→ **WRITTEN PROBLEM**
Copy out the listing below, putting "Screen size" wherever "Viewport" appears and leaving every other character as it is.

------

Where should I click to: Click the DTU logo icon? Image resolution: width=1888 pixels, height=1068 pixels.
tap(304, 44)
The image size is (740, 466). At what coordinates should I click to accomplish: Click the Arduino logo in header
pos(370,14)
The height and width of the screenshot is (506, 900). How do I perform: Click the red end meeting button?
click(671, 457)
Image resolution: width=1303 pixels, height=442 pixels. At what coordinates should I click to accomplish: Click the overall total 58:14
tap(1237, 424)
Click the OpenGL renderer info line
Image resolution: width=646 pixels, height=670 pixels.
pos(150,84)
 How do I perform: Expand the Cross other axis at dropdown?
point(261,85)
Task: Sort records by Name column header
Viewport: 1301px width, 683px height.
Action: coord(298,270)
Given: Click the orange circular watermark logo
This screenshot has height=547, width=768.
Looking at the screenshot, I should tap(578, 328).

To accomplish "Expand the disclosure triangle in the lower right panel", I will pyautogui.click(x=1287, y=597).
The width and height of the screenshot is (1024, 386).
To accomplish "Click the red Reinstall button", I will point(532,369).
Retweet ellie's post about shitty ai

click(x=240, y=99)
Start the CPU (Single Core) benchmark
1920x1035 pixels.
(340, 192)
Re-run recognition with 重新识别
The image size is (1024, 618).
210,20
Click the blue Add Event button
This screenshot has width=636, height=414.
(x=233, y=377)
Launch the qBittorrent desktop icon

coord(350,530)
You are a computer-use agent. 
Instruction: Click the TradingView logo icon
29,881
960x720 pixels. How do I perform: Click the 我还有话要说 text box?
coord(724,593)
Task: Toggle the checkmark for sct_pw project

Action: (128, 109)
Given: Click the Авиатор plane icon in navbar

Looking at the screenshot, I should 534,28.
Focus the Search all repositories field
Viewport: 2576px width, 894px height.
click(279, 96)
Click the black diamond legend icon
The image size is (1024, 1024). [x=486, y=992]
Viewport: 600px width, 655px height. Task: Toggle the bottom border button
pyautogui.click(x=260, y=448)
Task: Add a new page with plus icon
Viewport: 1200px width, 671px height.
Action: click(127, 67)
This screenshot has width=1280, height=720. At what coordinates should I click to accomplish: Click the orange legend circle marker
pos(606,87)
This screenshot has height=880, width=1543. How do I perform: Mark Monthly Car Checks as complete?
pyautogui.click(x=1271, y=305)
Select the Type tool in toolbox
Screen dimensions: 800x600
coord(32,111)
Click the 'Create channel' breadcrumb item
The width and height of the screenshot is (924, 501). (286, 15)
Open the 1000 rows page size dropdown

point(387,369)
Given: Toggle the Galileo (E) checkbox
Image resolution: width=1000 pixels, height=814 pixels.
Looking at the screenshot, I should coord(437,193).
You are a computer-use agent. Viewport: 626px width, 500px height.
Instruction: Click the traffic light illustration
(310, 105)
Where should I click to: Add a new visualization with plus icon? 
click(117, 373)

------

→ **THE REPLY**
Where should I click to: Click the DTU logo icon? Image resolution: width=1888 pixels, height=1068 pixels.
tap(304, 44)
The image size is (740, 466). At what coordinates should I click to accomplish: Click the Arduino logo in header
pos(370,14)
The height and width of the screenshot is (506, 900). How do I perform: Click the red end meeting button?
click(671, 457)
Image resolution: width=1303 pixels, height=442 pixels. At what coordinates should I click to accomplish: Click the overall total 58:14
tap(1237, 424)
Click the OpenGL renderer info line
Image resolution: width=646 pixels, height=670 pixels.
pos(150,84)
 How do I perform: Expand the Cross other axis at dropdown?
point(261,85)
Task: Sort records by Name column header
Screen size: 1301px width, 683px height.
Action: coord(298,270)
Given: Click the orange circular watermark logo
This screenshot has height=547, width=768.
Looking at the screenshot, I should tap(578, 328).

To accomplish "Expand the disclosure triangle in the lower right panel", I will pyautogui.click(x=1287, y=597).
The width and height of the screenshot is (1024, 386).
To accomplish "Click the red Reinstall button", I will point(532,369).
Retweet ellie's post about shitty ai

click(x=240, y=99)
Start the CPU (Single Core) benchmark
1920x1035 pixels.
(340, 192)
Re-run recognition with 重新识别
The image size is (1024, 618).
210,20
Click the blue Add Event button
This screenshot has width=636, height=414.
(x=233, y=377)
Launch the qBittorrent desktop icon

coord(350,530)
You are a computer-use agent. 
Instruction: Click the TradingView logo icon
29,881
960x720 pixels. How do I perform: Click the 我还有话要说 text box?
coord(724,593)
Task: Toggle the checkmark for sct_pw project

Action: (128, 109)
Given: Click the Авиатор plane icon in navbar

Looking at the screenshot, I should 534,28.
Focus the Search all repositories field
Screen size: 2576px width, 894px height.
click(279, 96)
Click the black diamond legend icon
The image size is (1024, 1024). [x=486, y=992]
Screen size: 600px width, 655px height. Task: Toggle the bottom border button
pyautogui.click(x=260, y=448)
Task: Add a new page with plus icon
Screen size: 1200px width, 671px height.
Action: click(127, 67)
This screenshot has width=1280, height=720. At what coordinates should I click to accomplish: Click the orange legend circle marker
pos(606,87)
This screenshot has height=880, width=1543. How do I perform: Mark Monthly Car Checks as complete?
pyautogui.click(x=1271, y=305)
Select the Type tool in toolbox
Screen dimensions: 800x600
coord(32,111)
Click the 'Create channel' breadcrumb item
The width and height of the screenshot is (924, 501). (286, 15)
Open the 1000 rows page size dropdown

point(387,369)
Given: Toggle the Galileo (E) checkbox
Image resolution: width=1000 pixels, height=814 pixels.
Looking at the screenshot, I should coord(437,193).
You are a computer-use agent. Screen size: 626px width, 500px height.
Instruction: Click the traffic light illustration
(310, 105)
Where should I click to: Add a new visualization with plus icon? 
click(117, 373)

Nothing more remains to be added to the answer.